Records from a collection
>>>

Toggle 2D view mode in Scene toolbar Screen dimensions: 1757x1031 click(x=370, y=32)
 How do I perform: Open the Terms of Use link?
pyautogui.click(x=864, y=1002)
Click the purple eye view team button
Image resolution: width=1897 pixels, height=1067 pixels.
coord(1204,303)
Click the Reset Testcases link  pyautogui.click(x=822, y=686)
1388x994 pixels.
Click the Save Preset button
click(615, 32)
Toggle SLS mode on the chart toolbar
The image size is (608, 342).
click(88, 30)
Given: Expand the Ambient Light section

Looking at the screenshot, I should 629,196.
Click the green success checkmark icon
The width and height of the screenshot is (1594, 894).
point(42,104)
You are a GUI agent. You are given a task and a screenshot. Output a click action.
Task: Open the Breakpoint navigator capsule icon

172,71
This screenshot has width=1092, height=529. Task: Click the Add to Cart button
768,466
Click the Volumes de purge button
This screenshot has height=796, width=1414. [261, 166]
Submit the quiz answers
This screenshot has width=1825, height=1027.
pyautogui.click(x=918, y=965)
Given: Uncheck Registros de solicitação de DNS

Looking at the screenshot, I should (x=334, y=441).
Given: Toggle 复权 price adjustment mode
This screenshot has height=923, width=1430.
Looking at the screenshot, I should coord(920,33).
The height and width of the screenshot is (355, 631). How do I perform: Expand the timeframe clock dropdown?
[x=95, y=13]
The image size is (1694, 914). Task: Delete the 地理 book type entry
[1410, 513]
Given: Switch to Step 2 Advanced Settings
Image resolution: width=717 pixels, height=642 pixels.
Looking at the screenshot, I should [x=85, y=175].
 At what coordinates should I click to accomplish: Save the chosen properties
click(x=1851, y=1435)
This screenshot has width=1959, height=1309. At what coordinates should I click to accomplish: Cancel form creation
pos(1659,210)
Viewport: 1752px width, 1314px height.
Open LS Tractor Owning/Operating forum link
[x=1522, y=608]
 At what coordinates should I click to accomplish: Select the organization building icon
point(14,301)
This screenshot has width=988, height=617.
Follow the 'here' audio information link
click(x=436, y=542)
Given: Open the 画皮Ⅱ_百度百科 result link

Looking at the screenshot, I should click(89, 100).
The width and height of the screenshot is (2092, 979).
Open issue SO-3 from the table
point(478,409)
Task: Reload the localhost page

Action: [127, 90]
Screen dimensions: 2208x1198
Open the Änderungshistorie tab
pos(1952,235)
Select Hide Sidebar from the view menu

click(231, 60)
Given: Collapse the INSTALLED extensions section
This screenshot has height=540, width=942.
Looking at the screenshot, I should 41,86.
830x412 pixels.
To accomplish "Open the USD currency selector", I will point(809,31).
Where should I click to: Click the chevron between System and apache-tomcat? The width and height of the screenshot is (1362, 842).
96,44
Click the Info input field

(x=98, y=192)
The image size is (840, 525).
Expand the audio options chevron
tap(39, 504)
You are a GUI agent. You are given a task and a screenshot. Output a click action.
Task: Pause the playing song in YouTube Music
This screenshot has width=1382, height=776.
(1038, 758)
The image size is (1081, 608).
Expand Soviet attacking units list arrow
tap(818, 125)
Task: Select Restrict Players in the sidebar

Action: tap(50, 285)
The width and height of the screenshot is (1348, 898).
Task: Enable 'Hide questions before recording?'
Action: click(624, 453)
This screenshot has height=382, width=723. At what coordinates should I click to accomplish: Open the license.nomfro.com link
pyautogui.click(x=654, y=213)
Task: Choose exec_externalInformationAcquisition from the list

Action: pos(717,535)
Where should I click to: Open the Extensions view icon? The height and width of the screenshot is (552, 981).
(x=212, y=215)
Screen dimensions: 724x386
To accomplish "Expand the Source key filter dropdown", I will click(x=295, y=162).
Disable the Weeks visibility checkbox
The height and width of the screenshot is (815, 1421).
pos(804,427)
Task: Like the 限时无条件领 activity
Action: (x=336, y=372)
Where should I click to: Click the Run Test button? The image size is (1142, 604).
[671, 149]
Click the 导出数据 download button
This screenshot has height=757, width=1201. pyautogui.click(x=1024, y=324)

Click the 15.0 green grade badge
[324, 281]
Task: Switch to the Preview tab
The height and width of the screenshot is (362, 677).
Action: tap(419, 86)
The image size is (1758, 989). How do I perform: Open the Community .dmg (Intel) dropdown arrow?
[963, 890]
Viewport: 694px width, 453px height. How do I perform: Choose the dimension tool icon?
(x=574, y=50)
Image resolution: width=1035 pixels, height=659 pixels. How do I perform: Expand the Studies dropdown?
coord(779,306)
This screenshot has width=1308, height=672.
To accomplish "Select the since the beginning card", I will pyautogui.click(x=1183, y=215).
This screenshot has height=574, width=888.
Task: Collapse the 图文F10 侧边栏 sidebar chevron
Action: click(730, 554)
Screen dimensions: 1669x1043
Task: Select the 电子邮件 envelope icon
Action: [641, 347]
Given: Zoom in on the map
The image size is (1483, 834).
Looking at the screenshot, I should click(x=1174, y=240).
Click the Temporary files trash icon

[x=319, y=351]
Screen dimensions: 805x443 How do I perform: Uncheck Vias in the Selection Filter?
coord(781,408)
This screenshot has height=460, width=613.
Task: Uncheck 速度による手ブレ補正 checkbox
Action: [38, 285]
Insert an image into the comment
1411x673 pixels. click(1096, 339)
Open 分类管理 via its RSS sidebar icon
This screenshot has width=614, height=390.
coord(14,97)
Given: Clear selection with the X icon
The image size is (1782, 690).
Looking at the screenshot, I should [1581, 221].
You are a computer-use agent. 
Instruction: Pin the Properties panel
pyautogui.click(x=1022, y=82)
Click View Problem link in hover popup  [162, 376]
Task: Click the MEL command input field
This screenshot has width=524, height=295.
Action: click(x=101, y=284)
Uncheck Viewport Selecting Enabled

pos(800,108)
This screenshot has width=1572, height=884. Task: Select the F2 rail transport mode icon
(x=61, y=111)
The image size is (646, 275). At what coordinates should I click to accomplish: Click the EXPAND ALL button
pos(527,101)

<<<

**Directions for this task:** Reproduce all of the records, keeping every character unchanged.

**Completed task:**
Toggle 2D view mode in Scene toolbar Screen dimensions: 1757x1031 click(x=370, y=32)
 How do I perform: Open the Terms of Use link?
pyautogui.click(x=864, y=1002)
Click the purple eye view team button
Image resolution: width=1897 pixels, height=1067 pixels.
coord(1204,303)
Click the Reset Testcases link  pyautogui.click(x=822, y=686)
1388x994 pixels.
Click the Save Preset button
click(615, 32)
Toggle SLS mode on the chart toolbar
The image size is (608, 342).
click(88, 30)
Given: Expand the Ambient Light section

Looking at the screenshot, I should 629,196.
Click the green success checkmark icon
The width and height of the screenshot is (1594, 894).
point(42,104)
You are a GUI agent. You are given a task and a screenshot. Output a click action.
Task: Open the Breakpoint navigator capsule icon

172,71
This screenshot has width=1092, height=529. Task: Click the Add to Cart button
768,466
Click the Volumes de purge button
This screenshot has height=796, width=1414. [261, 166]
Submit the quiz answers
This screenshot has width=1825, height=1027.
pyautogui.click(x=918, y=965)
Given: Uncheck Registros de solicitação de DNS

Looking at the screenshot, I should (x=334, y=441).
Given: Toggle 复权 price adjustment mode
This screenshot has height=923, width=1430.
Looking at the screenshot, I should coord(920,33).
The height and width of the screenshot is (355, 631). How do I perform: Expand the timeframe clock dropdown?
[x=95, y=13]
The image size is (1694, 914). Task: Delete the 地理 book type entry
[1410, 513]
Given: Switch to Step 2 Advanced Settings
Image resolution: width=717 pixels, height=642 pixels.
Looking at the screenshot, I should [x=85, y=175].
 At what coordinates should I click to accomplish: Save the chosen properties
click(x=1851, y=1435)
This screenshot has width=1959, height=1309. At what coordinates should I click to accomplish: Cancel form creation
pos(1659,210)
Viewport: 1752px width, 1314px height.
Open LS Tractor Owning/Operating forum link
[x=1522, y=608]
 At what coordinates should I click to accomplish: Select the organization building icon
point(14,301)
This screenshot has width=988, height=617.
Follow the 'here' audio information link
click(x=436, y=542)
Given: Open the 画皮Ⅱ_百度百科 result link

Looking at the screenshot, I should click(89, 100).
The width and height of the screenshot is (2092, 979).
Open issue SO-3 from the table
point(478,409)
Task: Reload the localhost page

Action: [127, 90]
Screen dimensions: 2208x1198
Open the Änderungshistorie tab
pos(1952,235)
Select Hide Sidebar from the view menu

click(231, 60)
Given: Collapse the INSTALLED extensions section
This screenshot has height=540, width=942.
Looking at the screenshot, I should 41,86.
830x412 pixels.
To accomplish "Open the USD currency selector", I will point(809,31).
Where should I click to: Click the chevron between System and apache-tomcat? The width and height of the screenshot is (1362, 842).
96,44
Click the Info input field

(x=98, y=192)
The image size is (840, 525).
Expand the audio options chevron
tap(39, 504)
You are a GUI agent. You are given a task and a screenshot. Output a click action.
Task: Pause the playing song in YouTube Music
This screenshot has width=1382, height=776.
(1038, 758)
The image size is (1081, 608).
Expand Soviet attacking units list arrow
tap(818, 125)
Task: Select Restrict Players in the sidebar

Action: tap(50, 285)
The width and height of the screenshot is (1348, 898).
Task: Enable 'Hide questions before recording?'
Action: click(624, 453)
This screenshot has height=382, width=723. At what coordinates should I click to accomplish: Open the license.nomfro.com link
pyautogui.click(x=654, y=213)
Task: Choose exec_externalInformationAcquisition from the list

Action: pos(717,535)
Where should I click to: Open the Extensions view icon? The height and width of the screenshot is (552, 981).
(x=212, y=215)
Screen dimensions: 724x386
To accomplish "Expand the Source key filter dropdown", I will click(x=295, y=162).
Disable the Weeks visibility checkbox
The height and width of the screenshot is (815, 1421).
pos(804,427)
Task: Like the 限时无条件领 activity
Action: (x=336, y=372)
Where should I click to: Click the Run Test button? The image size is (1142, 604).
[671, 149]
Click the 导出数据 download button
This screenshot has height=757, width=1201. pyautogui.click(x=1024, y=324)

Click the 15.0 green grade badge
[324, 281]
Task: Switch to the Preview tab
The height and width of the screenshot is (362, 677).
Action: tap(419, 86)
The image size is (1758, 989). How do I perform: Open the Community .dmg (Intel) dropdown arrow?
[963, 890]
Viewport: 694px width, 453px height. How do I perform: Choose the dimension tool icon?
(x=574, y=50)
Image resolution: width=1035 pixels, height=659 pixels. How do I perform: Expand the Studies dropdown?
coord(779,306)
This screenshot has width=1308, height=672.
To accomplish "Select the since the beginning card", I will pyautogui.click(x=1183, y=215).
This screenshot has height=574, width=888.
Task: Collapse the 图文F10 侧边栏 sidebar chevron
Action: click(730, 554)
Screen dimensions: 1669x1043
Task: Select the 电子邮件 envelope icon
Action: [641, 347]
Given: Zoom in on the map
The image size is (1483, 834).
Looking at the screenshot, I should click(x=1174, y=240).
Click the Temporary files trash icon

[x=319, y=351]
Screen dimensions: 805x443 How do I perform: Uncheck Vias in the Selection Filter?
coord(781,408)
This screenshot has height=460, width=613.
Task: Uncheck 速度による手ブレ補正 checkbox
Action: [38, 285]
Insert an image into the comment
1411x673 pixels. click(1096, 339)
Open 分类管理 via its RSS sidebar icon
This screenshot has width=614, height=390.
coord(14,97)
Given: Clear selection with the X icon
The image size is (1782, 690).
Looking at the screenshot, I should [1581, 221].
You are a computer-use agent. 
Instruction: Pin the Properties panel
pyautogui.click(x=1022, y=82)
Click View Problem link in hover popup  [162, 376]
Task: Click the MEL command input field
This screenshot has width=524, height=295.
Action: click(x=101, y=284)
Uncheck Viewport Selecting Enabled

pos(800,108)
This screenshot has width=1572, height=884. Task: Select the F2 rail transport mode icon
(x=61, y=111)
The image size is (646, 275). At what coordinates should I click to accomplish: Click the EXPAND ALL button
pos(527,101)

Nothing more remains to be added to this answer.